Description of the task
Every line of the entries with the word "computer" in it should be shown.
----- Provided information -----
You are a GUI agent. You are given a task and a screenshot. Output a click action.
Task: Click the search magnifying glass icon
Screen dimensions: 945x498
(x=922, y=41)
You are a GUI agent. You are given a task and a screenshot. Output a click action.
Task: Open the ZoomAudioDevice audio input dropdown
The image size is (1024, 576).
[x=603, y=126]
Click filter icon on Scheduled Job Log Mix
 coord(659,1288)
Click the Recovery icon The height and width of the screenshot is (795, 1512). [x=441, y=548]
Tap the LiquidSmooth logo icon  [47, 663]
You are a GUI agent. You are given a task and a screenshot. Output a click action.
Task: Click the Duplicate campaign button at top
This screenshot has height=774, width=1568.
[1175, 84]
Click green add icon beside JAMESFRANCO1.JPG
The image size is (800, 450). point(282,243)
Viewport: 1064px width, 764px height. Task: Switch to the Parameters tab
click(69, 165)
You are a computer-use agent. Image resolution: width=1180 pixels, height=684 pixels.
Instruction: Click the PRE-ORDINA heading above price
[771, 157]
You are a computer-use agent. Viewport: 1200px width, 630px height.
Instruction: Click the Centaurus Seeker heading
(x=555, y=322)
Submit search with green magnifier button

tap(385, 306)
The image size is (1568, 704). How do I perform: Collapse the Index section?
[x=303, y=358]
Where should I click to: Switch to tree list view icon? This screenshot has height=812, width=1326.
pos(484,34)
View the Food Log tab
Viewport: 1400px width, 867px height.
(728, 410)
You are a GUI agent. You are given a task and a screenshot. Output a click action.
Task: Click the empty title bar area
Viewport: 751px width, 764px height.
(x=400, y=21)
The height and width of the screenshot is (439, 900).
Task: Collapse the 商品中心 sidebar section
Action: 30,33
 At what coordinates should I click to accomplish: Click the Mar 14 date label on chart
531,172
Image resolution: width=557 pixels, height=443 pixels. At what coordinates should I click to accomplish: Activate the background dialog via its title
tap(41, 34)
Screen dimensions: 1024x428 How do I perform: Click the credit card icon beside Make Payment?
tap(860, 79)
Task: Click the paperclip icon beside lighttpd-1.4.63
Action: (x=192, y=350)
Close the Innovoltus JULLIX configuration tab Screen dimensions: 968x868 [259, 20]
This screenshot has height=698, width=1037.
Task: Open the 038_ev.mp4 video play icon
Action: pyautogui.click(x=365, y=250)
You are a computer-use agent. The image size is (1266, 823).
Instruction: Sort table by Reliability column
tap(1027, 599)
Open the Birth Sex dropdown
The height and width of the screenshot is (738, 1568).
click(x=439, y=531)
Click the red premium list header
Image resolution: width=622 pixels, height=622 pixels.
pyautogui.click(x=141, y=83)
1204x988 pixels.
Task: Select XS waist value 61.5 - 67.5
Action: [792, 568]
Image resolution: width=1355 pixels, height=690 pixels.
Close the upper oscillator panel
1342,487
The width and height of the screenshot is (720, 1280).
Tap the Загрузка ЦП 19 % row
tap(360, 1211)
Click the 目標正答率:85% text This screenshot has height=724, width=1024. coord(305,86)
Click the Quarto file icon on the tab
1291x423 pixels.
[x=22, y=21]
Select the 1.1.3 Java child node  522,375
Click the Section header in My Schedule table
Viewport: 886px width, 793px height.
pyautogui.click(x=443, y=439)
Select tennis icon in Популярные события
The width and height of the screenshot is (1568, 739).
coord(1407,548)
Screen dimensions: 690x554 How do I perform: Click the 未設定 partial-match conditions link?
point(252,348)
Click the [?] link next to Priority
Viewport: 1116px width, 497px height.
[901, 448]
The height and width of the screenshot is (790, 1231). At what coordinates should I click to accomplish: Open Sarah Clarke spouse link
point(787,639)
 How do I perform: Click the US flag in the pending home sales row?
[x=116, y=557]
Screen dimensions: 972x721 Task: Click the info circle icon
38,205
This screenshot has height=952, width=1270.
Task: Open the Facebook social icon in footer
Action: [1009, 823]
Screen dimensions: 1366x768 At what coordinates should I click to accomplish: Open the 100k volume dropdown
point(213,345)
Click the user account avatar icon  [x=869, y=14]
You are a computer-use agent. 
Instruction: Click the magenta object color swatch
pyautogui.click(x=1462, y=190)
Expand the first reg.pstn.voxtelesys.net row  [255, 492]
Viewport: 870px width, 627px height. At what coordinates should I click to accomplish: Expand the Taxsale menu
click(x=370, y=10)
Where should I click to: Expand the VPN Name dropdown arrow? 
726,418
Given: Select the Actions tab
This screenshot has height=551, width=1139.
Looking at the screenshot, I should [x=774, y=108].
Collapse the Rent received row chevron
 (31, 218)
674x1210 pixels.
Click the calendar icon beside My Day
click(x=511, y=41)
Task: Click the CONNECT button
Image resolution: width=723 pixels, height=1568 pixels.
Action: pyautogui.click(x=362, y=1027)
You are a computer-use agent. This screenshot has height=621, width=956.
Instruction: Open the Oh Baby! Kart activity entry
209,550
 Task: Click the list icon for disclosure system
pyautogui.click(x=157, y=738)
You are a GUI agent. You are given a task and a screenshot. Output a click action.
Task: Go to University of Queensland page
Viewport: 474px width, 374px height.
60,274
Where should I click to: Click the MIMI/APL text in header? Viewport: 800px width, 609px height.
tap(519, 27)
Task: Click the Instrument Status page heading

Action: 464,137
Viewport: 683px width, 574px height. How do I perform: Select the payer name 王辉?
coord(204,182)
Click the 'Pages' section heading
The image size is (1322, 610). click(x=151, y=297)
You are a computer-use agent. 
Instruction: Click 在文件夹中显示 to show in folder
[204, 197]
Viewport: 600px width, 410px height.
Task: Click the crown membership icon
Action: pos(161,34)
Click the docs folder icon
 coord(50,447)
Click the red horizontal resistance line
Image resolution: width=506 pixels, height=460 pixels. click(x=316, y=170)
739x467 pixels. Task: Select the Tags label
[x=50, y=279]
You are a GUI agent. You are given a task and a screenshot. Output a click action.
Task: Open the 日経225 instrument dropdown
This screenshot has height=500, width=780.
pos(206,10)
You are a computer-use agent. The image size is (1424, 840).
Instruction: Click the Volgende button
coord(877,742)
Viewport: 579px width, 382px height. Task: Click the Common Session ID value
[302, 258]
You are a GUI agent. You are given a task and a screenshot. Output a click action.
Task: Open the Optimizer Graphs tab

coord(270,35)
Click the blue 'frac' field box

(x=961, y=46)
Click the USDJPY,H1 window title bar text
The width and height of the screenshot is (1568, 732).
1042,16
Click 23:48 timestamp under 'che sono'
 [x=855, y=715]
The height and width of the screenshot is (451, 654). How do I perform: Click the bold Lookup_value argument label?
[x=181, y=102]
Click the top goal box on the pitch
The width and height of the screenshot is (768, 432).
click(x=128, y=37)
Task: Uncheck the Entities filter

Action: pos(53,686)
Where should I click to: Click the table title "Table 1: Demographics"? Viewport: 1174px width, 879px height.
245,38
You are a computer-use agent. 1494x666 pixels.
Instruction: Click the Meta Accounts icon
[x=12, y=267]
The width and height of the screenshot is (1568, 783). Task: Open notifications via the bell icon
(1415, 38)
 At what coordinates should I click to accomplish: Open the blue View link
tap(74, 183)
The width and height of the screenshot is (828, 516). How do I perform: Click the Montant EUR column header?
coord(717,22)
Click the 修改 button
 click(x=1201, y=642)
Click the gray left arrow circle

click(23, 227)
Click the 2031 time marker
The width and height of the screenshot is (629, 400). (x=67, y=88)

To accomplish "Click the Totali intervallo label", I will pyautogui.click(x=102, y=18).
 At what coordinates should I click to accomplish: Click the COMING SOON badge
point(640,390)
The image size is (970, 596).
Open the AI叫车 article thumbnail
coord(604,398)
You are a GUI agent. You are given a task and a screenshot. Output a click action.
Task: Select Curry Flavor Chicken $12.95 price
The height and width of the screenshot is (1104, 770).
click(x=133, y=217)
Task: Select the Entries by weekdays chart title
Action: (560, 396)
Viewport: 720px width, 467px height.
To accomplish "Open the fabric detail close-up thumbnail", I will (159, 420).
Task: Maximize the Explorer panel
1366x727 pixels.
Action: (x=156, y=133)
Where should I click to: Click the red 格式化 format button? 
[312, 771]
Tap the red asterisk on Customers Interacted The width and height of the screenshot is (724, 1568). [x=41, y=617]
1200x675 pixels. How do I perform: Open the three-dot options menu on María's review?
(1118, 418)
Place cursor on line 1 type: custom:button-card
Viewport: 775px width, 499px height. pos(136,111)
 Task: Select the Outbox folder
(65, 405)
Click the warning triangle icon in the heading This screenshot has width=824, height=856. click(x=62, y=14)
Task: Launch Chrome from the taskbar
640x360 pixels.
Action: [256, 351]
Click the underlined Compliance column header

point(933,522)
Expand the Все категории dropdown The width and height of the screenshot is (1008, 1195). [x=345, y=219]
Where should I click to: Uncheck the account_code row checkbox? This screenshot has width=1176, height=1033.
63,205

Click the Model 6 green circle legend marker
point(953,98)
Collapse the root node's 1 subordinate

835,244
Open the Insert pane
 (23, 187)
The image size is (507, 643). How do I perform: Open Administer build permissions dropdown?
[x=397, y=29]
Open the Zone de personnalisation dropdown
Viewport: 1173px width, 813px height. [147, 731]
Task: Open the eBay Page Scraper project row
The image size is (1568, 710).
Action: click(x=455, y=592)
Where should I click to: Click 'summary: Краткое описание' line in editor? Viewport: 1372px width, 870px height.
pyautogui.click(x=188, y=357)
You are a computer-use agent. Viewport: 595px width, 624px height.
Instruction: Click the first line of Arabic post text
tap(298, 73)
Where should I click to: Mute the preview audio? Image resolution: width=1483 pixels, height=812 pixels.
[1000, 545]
-----
Reply
You are a computer-use agent. Image resolution: width=1180 pixels, height=684 pixels.
You are a computer-use agent. Viewport: 1200px width, 630px height.
You are a computer-use agent. The image size is (1266, 823).
You are a computer-use agent. 
You are a computer-use agent. This screenshot has height=621, width=956.
You are a computer-use agent. 
You are a computer-use agent. The image size is (1424, 840).
You are a computer-use agent. 1494x666 pixels.
You are a computer-use agent. Viewport: 595px width, 624px height.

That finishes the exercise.